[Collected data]
>>>

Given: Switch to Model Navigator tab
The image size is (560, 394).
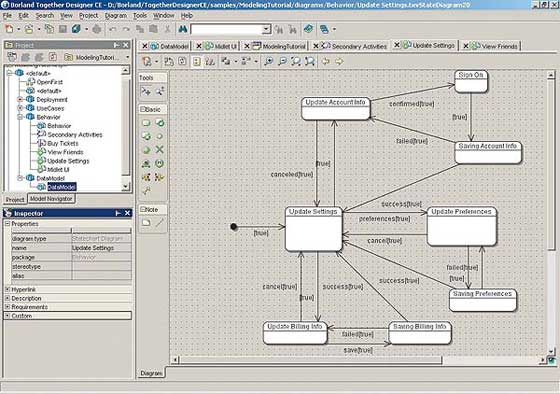Looking at the screenshot, I should [51, 199].
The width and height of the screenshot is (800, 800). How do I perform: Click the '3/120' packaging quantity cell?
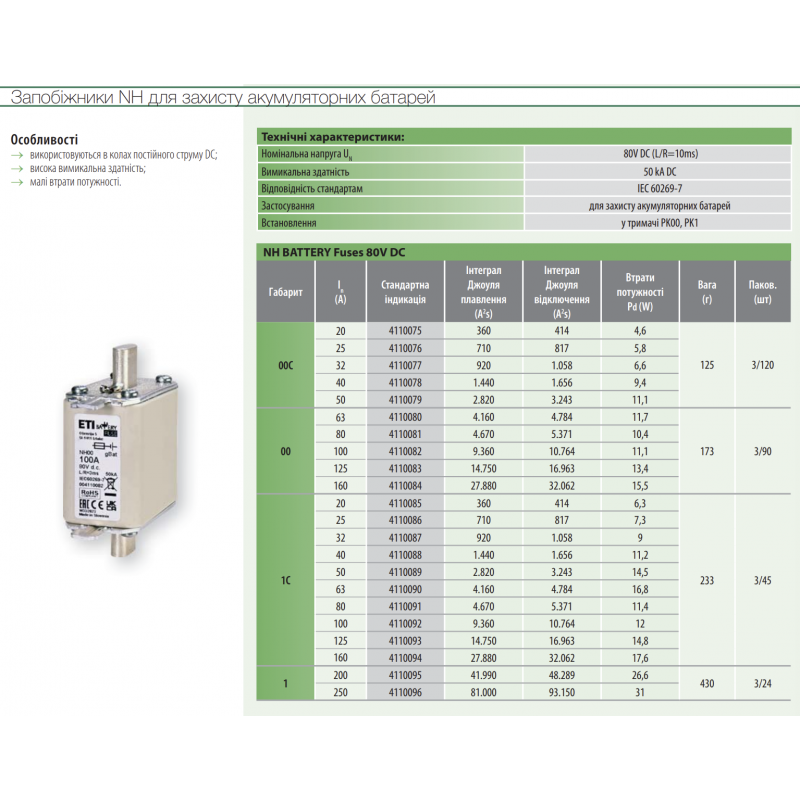pos(760,365)
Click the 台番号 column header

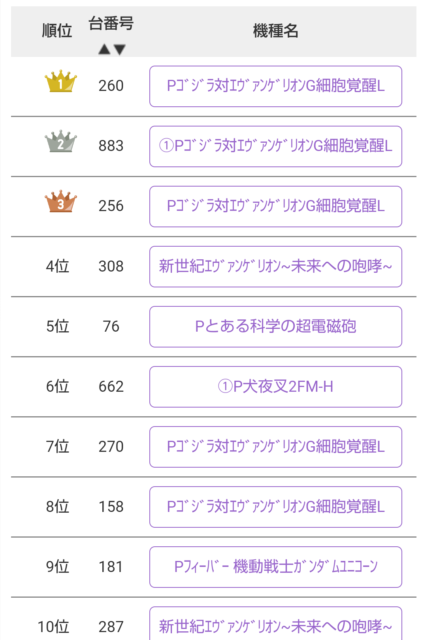(x=111, y=24)
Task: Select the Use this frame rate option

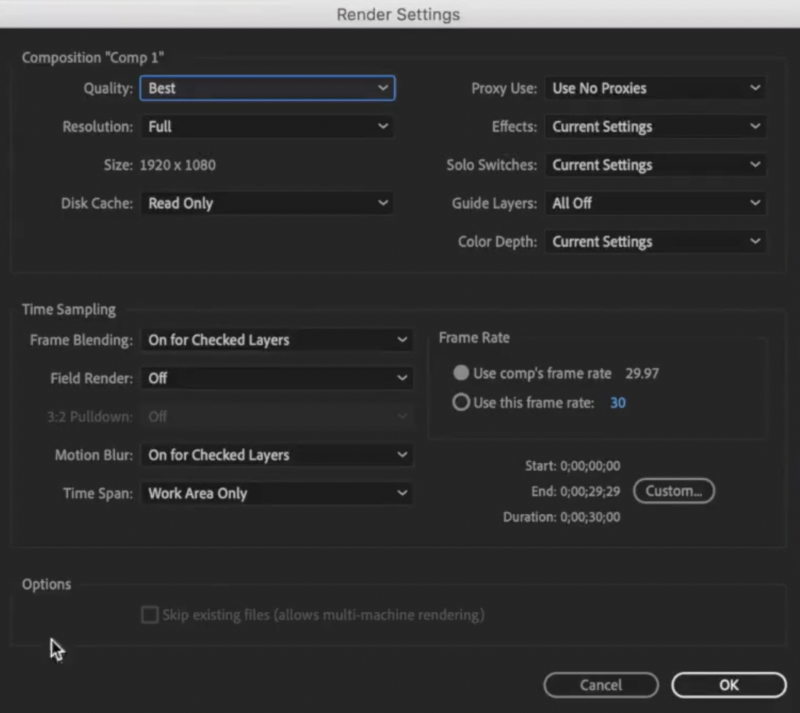Action: point(461,402)
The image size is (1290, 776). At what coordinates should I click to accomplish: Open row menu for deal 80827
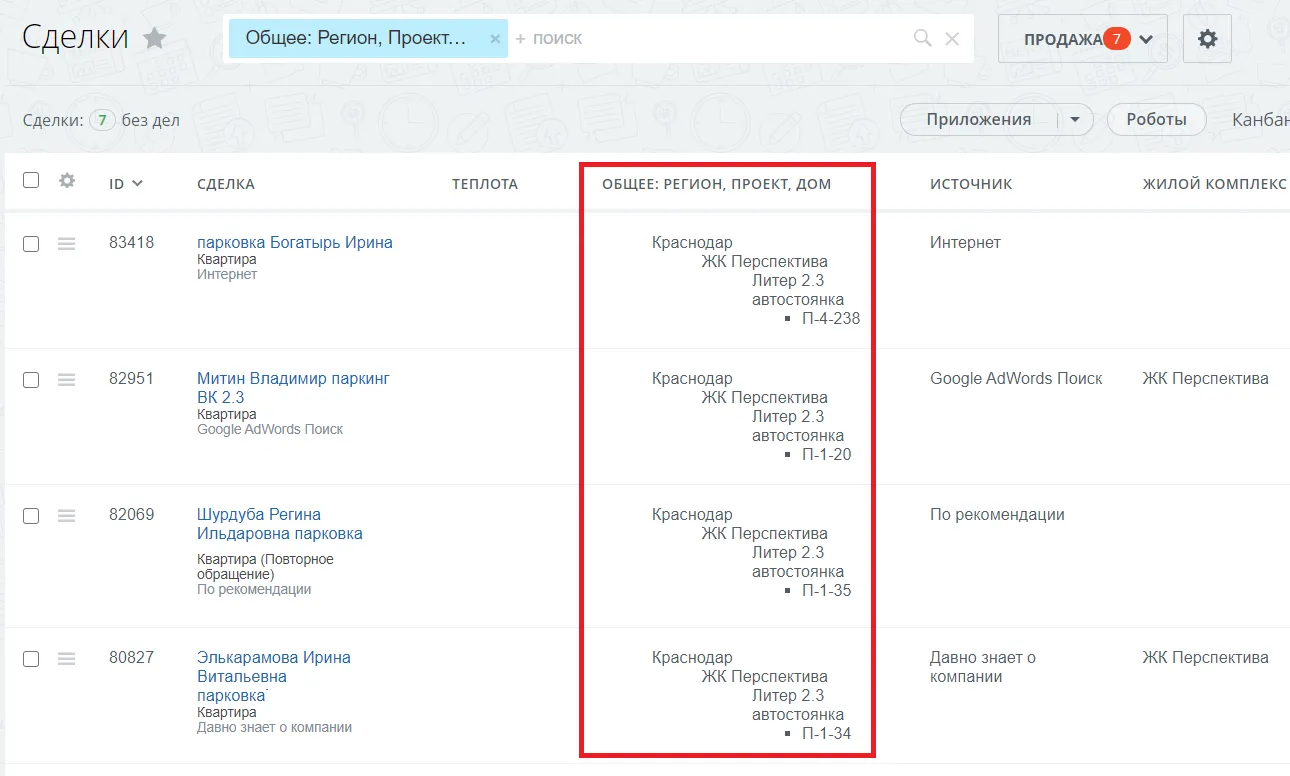pyautogui.click(x=67, y=658)
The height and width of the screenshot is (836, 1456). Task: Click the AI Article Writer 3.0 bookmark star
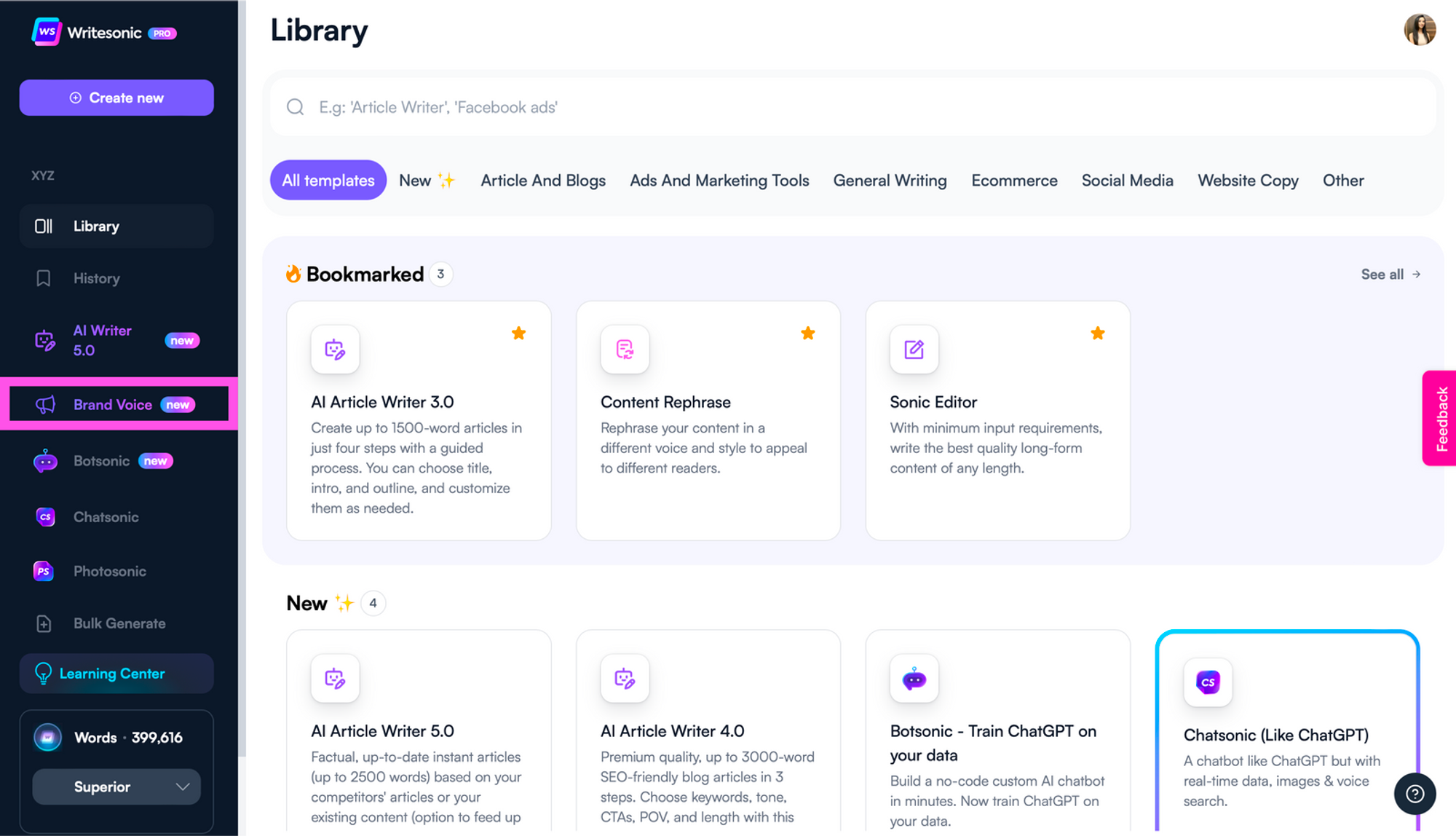click(518, 332)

<<<

* _TASK TO CARRY OUT_: Print the data above in full and exactly as it appears, skipping the pictures.

* _SOLUTION TO THIS PROBLEM_:
Given: Switch to Model Navigator tab
The image size is (560, 394).
Looking at the screenshot, I should [51, 199].
The width and height of the screenshot is (800, 800). How do I perform: Click the '3/120' packaging quantity cell?
pos(760,365)
Click the 台番号 column header

(x=111, y=24)
Task: Select the Use this frame rate option

Action: point(461,402)
The image size is (1290, 776). At what coordinates should I click to accomplish: Open row menu for deal 80827
pyautogui.click(x=67, y=658)
The height and width of the screenshot is (836, 1456). Task: Click the AI Article Writer 3.0 bookmark star
click(518, 332)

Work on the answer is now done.